Stored data entries

========

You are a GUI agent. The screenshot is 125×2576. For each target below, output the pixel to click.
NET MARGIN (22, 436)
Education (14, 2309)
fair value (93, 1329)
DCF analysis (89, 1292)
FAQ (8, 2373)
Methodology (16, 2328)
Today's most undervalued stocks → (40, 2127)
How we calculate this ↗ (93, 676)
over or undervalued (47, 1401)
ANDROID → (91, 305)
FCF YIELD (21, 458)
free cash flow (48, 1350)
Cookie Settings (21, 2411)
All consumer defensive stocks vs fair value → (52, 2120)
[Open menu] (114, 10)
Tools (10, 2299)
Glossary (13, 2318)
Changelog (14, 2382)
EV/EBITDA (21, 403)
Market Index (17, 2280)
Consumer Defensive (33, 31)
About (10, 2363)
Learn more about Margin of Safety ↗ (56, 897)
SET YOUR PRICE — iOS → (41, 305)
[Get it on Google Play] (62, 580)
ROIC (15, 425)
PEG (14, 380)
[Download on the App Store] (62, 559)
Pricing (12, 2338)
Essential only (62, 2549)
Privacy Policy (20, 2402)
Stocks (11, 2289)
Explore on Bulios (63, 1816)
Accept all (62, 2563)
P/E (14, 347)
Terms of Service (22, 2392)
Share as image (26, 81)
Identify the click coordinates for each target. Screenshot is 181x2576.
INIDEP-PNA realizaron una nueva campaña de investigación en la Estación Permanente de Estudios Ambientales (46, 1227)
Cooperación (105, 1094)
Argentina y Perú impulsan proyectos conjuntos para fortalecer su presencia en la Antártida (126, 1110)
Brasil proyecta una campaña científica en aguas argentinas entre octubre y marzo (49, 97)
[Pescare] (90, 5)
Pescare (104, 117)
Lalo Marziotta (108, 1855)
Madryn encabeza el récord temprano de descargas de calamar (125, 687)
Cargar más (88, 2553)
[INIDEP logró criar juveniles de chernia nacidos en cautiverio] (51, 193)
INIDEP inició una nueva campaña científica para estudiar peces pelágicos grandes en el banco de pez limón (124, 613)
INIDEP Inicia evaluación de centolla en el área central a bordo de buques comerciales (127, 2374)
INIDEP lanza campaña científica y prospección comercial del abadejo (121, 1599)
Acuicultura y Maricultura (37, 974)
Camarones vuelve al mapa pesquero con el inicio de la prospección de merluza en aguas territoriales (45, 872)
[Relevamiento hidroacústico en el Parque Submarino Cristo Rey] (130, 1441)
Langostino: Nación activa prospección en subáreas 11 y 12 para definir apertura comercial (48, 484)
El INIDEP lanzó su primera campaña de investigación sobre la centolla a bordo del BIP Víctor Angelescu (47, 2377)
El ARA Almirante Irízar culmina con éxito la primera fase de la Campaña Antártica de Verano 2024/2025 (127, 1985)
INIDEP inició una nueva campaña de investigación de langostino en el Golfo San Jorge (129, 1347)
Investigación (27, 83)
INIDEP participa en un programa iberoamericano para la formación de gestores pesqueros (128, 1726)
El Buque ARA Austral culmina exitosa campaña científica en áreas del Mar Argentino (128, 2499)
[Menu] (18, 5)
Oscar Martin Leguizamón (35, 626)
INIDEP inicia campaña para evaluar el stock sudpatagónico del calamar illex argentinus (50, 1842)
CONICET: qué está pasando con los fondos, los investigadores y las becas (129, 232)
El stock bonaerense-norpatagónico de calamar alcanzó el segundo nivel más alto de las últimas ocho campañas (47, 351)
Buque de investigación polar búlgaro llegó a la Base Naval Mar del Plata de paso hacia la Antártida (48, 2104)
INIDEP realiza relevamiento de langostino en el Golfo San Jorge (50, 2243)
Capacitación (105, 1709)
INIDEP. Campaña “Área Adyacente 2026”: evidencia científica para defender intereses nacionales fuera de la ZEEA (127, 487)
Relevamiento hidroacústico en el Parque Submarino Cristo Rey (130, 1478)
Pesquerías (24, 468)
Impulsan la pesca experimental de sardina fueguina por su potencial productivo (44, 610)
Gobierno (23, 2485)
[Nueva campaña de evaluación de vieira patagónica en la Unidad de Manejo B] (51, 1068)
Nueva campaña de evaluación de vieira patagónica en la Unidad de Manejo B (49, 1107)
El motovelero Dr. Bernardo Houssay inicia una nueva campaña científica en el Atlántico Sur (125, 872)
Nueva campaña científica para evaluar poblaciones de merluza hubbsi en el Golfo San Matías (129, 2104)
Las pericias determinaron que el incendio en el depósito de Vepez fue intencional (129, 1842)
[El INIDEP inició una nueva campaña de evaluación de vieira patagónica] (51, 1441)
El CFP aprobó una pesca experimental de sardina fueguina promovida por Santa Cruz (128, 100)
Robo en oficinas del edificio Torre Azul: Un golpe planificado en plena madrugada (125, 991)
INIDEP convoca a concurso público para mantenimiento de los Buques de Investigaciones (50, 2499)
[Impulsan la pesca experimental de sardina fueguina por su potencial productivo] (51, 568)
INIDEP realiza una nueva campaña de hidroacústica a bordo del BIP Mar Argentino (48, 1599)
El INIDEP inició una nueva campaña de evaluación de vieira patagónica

========

= Activity =
Of the lines above, output exactly those from the line bearing "Rey (130, 1478)" through the line bearing "[Nueva campaña de", inclusive.

= Solution to the problem =
Relevamiento hidroacústico en el Parque Submarino Cristo Rey (130, 1478)
Pesquerías (24, 468)
Impulsan la pesca experimental de sardina fueguina por su potencial productivo (44, 610)
Gobierno (23, 2485)
[Nueva campaña de evaluación de vieira patagónica en la Unidad de Manejo B] (51, 1068)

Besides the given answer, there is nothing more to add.